Fuori dall'Argentina, non aveva alcuno dalla sua parte. L'U.R.S.S. ancora non aveva scoperto che i giochi del tipo di Peròn potevano farle comodo, potevano venir sfruttati nella sua lotta mondiale per la supremazia imperialista. Qualche anno dopo lo scoprirà, lo chiamerà "nasserismo" e lo benedirà ufficialmente, continua a benedirlo con alterne vicende, ancora. Ma allora si opponeva a Peròn.

L'esilio e il mito

Ancora una volta i "terratenientes" scatenarono la loro arma: i miliardi. Con l'appoggio scoperto U.S.A. e inglese, i militari attaccarono Peròn. Fallirono per una insurrezione dei "descamisados". Non fallirono pochi mesi dopo. Peròn se ne andò via in un modo un po' ridicolo: pareva screditato; finito. Ma, si sa, i militari riescono sempre nell'impossibile. Rojas, Leonardi e Aramburo vollero fare i "duri". Il radicale Frondizi, che succedette, organizzò un sottogoverno alla democristiana che disgustò tutti. Poi ancora militari, poi Illía, poi Oganía, poi Levingston, poi Lanusse. Generali, generali, ammiragli ecc. ecc.
L'economia è andata completamente a rotoli. L'Argentina è socialmente un disastro. Ira sorda, che esplode a tratti. Ogni tanto ribellioni domate nel sangue, scioperi generali, "guerrilleros" in città e in montagna. Ma a quale ideologia possono rifarsi i ribelli? A un socialismo o a un anarchismo che ben pochi conoscono? Sì, alcuni. Ad alcune delle varie ortodossie o eresie marxiste-leniniste? Sì, alcuni sparutissimi gruppetti.

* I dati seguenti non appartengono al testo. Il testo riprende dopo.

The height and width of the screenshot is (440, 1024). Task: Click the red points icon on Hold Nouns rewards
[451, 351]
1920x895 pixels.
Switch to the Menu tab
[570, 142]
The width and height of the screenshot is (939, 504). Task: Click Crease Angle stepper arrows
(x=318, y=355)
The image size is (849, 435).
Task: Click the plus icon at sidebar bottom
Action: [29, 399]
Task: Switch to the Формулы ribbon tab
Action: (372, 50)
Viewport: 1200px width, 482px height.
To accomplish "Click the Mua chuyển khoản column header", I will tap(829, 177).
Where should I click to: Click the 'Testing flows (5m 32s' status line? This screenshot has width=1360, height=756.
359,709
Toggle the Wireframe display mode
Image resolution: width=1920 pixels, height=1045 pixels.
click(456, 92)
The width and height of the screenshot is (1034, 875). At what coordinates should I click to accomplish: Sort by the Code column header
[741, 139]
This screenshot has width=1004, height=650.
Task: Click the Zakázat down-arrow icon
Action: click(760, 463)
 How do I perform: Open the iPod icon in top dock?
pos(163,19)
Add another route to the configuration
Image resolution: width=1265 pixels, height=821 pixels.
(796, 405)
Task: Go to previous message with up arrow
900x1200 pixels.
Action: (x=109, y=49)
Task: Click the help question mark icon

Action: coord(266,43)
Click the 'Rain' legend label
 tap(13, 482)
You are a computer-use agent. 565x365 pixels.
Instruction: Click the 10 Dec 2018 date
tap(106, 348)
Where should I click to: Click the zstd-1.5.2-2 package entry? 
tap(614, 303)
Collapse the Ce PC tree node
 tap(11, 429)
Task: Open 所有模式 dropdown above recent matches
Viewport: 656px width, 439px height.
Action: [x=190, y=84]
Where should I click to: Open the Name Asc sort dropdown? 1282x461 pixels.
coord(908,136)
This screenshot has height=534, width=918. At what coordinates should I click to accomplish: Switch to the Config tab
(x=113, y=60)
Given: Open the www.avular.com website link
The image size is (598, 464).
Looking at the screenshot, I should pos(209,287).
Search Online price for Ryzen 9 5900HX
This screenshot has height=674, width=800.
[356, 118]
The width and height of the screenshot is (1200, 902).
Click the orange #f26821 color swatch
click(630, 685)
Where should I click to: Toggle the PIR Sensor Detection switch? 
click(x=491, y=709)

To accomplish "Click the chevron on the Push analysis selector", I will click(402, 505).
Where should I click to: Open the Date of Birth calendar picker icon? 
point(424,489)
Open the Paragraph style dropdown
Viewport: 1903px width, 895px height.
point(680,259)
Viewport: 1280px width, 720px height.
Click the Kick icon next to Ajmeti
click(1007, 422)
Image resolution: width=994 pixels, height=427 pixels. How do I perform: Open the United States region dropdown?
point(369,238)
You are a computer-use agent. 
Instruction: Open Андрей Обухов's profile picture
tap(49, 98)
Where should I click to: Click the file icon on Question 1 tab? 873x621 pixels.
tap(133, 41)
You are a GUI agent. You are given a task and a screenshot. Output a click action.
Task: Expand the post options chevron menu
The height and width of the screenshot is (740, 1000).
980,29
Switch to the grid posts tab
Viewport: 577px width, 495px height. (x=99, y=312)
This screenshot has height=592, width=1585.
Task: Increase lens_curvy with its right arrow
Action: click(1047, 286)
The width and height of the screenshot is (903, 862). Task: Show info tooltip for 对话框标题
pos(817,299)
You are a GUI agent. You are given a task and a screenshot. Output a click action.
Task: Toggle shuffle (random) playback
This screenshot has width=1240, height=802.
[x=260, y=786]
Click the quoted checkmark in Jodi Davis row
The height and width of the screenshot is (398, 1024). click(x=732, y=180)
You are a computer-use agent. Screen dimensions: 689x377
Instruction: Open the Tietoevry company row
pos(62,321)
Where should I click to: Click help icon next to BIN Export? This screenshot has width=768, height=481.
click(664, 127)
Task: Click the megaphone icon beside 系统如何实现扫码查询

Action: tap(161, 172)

Ma la massima parte del popolo chi ha conosciuto, chi conosce, di chi gli hanno parlato padri, madri, zii o fratelli maggiori? L'unico è Peròn. "All'epoca sua ci aumentavano i salari". "Quando c'era lui si mangiava carne tutti i giorni". "Quando Peròn ed Evita ci proteggevano, i ricchi non ci opprimevano". Ecco quindi, miserabile e terribile, grande e assurda, l'immensa folla che applaude Peròn di ritorno.
E di lui non sa nulla, sa solo che, invocando il suo nome, vuole giustizia e libertà.